### TO DO
Every entry that follows should be output exactly, and every image in it left out.
◆ ◆ ◆ ◆
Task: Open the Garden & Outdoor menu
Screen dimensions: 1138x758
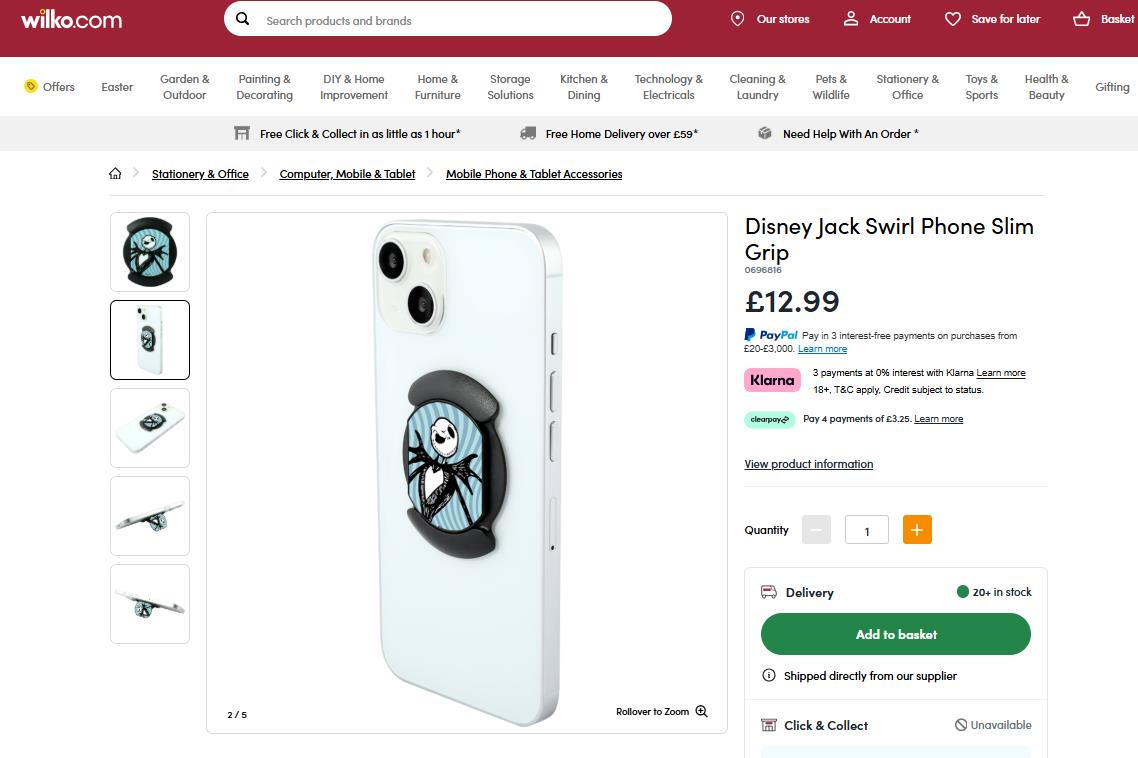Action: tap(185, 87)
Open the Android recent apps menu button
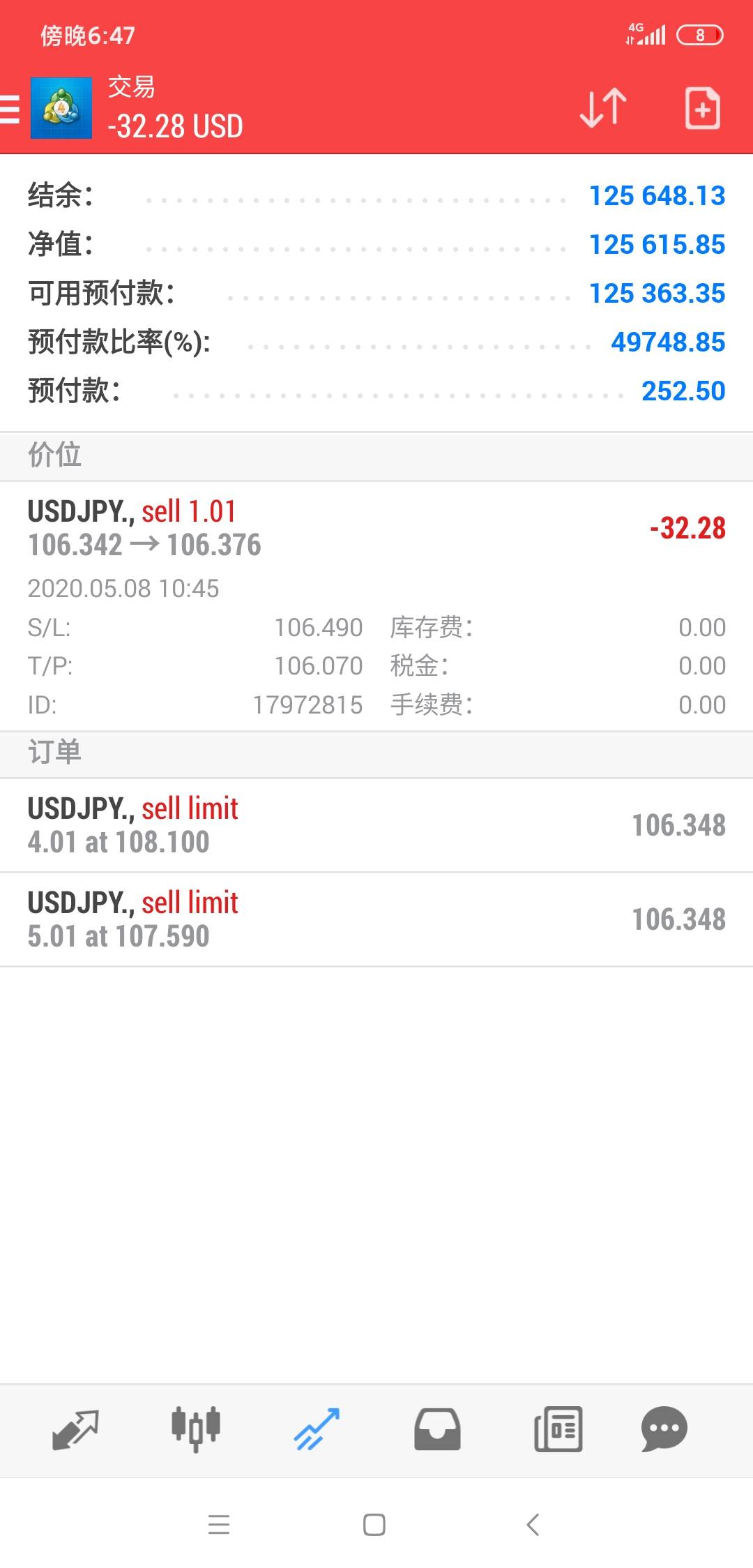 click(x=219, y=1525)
◆ ◆ ◆ ◆
### SOLUTION FOR THIS TASK
Task: Open the Garden & Outdoor menu
Screen dimensions: 1138x758
Action: tap(185, 87)
Open the Android recent apps menu button
 click(x=219, y=1525)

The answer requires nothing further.